Abraham Sutzkever

1913 - 2010 / Smorgon, Russian Empire

The Circus

Tell me, brother, our dog's struggle
What does it mean?
Our heart's gone mad.
All words fled —
Bees from a hive embraced by smoke.
But in a backstreet of the mind,
Still throbs
A flickering nerve saved from destruction,
A last groan
Defying that blind silence
Sealed by a handful of earth.

Who are we? What is
The sense of our suffering?
If only
To be victims of a bloodthirsty lord —
Let frogs be born instead of us!
The tongue is swollen with the rusty promise
That wolf and lamb will dwell together.
As a child resembles father-mother, we
Inherit the resemblances of generations' plague,
Of being waiters at the world's set table,
Grateful for a coin tossed to us.
Is this the golden chain that binds two thousand years,
The tear chain burdening our souls?

It seems, just yesterday, forms lost their measure,
Abysses straightened out their hunchback necks
And covered the unburied skulls of generations With hope —
And we were ready
To accept the blooming wounds as medals,
Boast of them in a pagan parade:
— Ho, ho, we too take part in the dream-plundering,
With our blood, pay dues to revolutions!
We, we.
But a lion overlooks the branch-covered pit
Lurking at his paws.

Today — at dusk, in a circle,
Around bonfire's coppery wings,
Under whips of steel guards,
At the laughter of yesterday's comrade —
Naked, with striped backs,
We dance: I in the middle.
With our own hands, we are forced
To tear the silver parchment
And toss into the bonfire
Like our own limbs, singing
Happy Russian songs.
Look!
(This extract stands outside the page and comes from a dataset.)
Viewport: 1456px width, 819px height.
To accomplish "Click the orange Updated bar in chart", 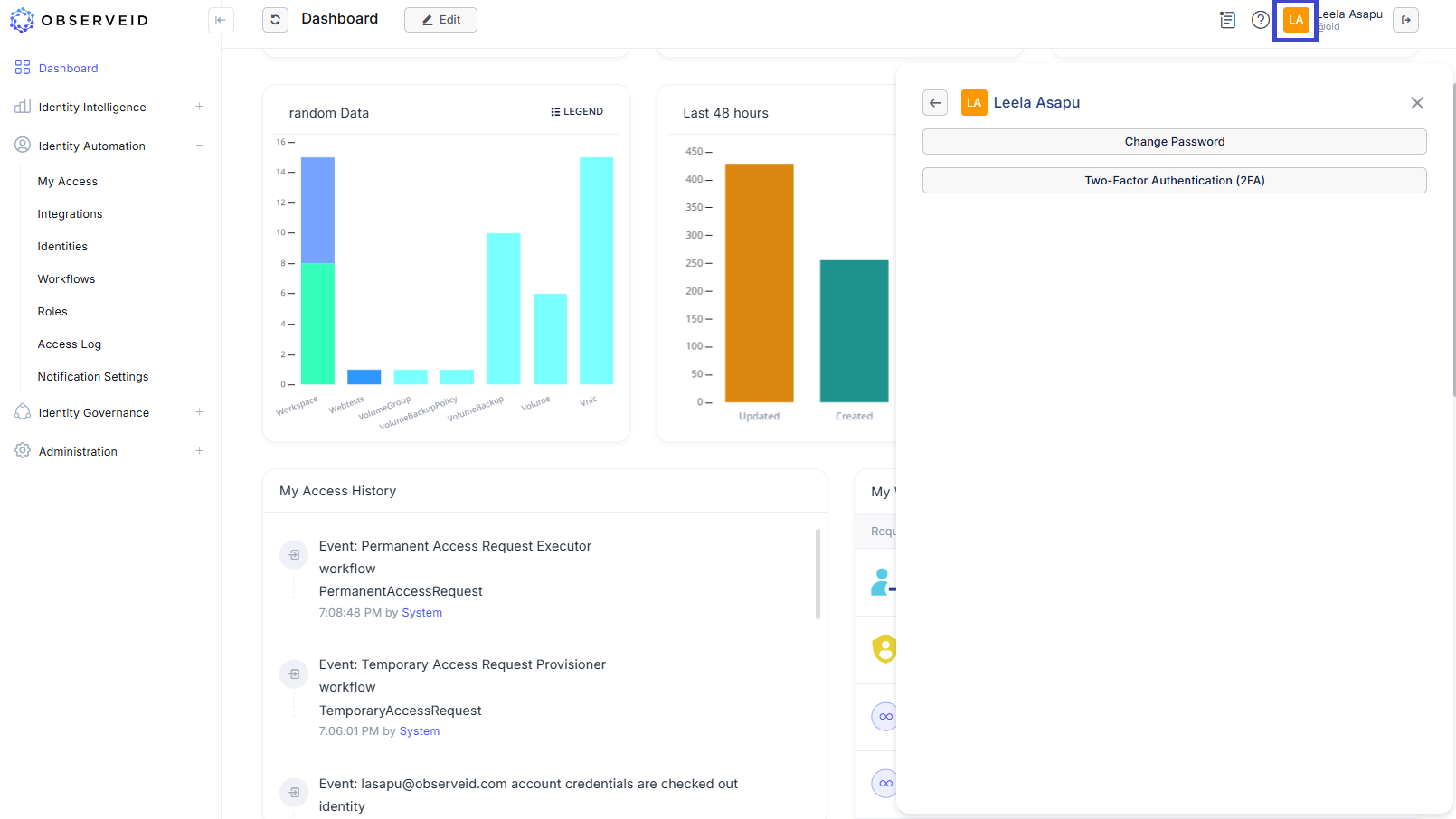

Between sword and sheath
The voice of paradise looms,
Letters from Babylon flutter,
Inscribed on the blackboard of night.
And farther, on high coils —
Rising, the 'I am'
From a consumed parchment,
And nothing —
He too went up in smoke.

Circle, circle, dancing round,
If you have a feeling — burn it,
If there is a bath in hell,
This is where it will be found.

And without a stick the lame
And the rabbi — blind and old,
They're all hopping in a ring
For the joy and for the game.

Peasant woman hops to see:
What a circus, God is One!
Says a neighbor: Pay them stones,
For a circus costs a fee.

One whore points out in the clatter
To another: See them naked!
Stones are falling. Fire devours.
Climbs a sheygets on a ladder.

Rabbi falls with stones that fall,
Kissing sparks in ashes flying.
And his Sh'ma is drowning too
In the coldness of the All.

And I, who was the clown in that disgraceful spectacle,
Had no courage to stammer a curse,
No strength to throw myself into the death,
As did my brothers in the time of Hadrian the Roman
When faith stifled in their body all the pain
(Though my heart is poisoned with coal glow
And the eyes of my spirit are speared with smoke).
Worse: I knelt naked before him,
Who defied my father in his grave,
And with tears like black pox,
I begged for mercy.

Cursed one! Where is your old shield
That bent the spears of nations?
The colors of that image, don't they reach you?
The blood of your forefathers, was it never revealed?

This is your punishment: to gasp half dead,
Gulping death rattles of your brothers, insane.
For you have not deserved the last bread
Of joy: being naught — which means: becoming again.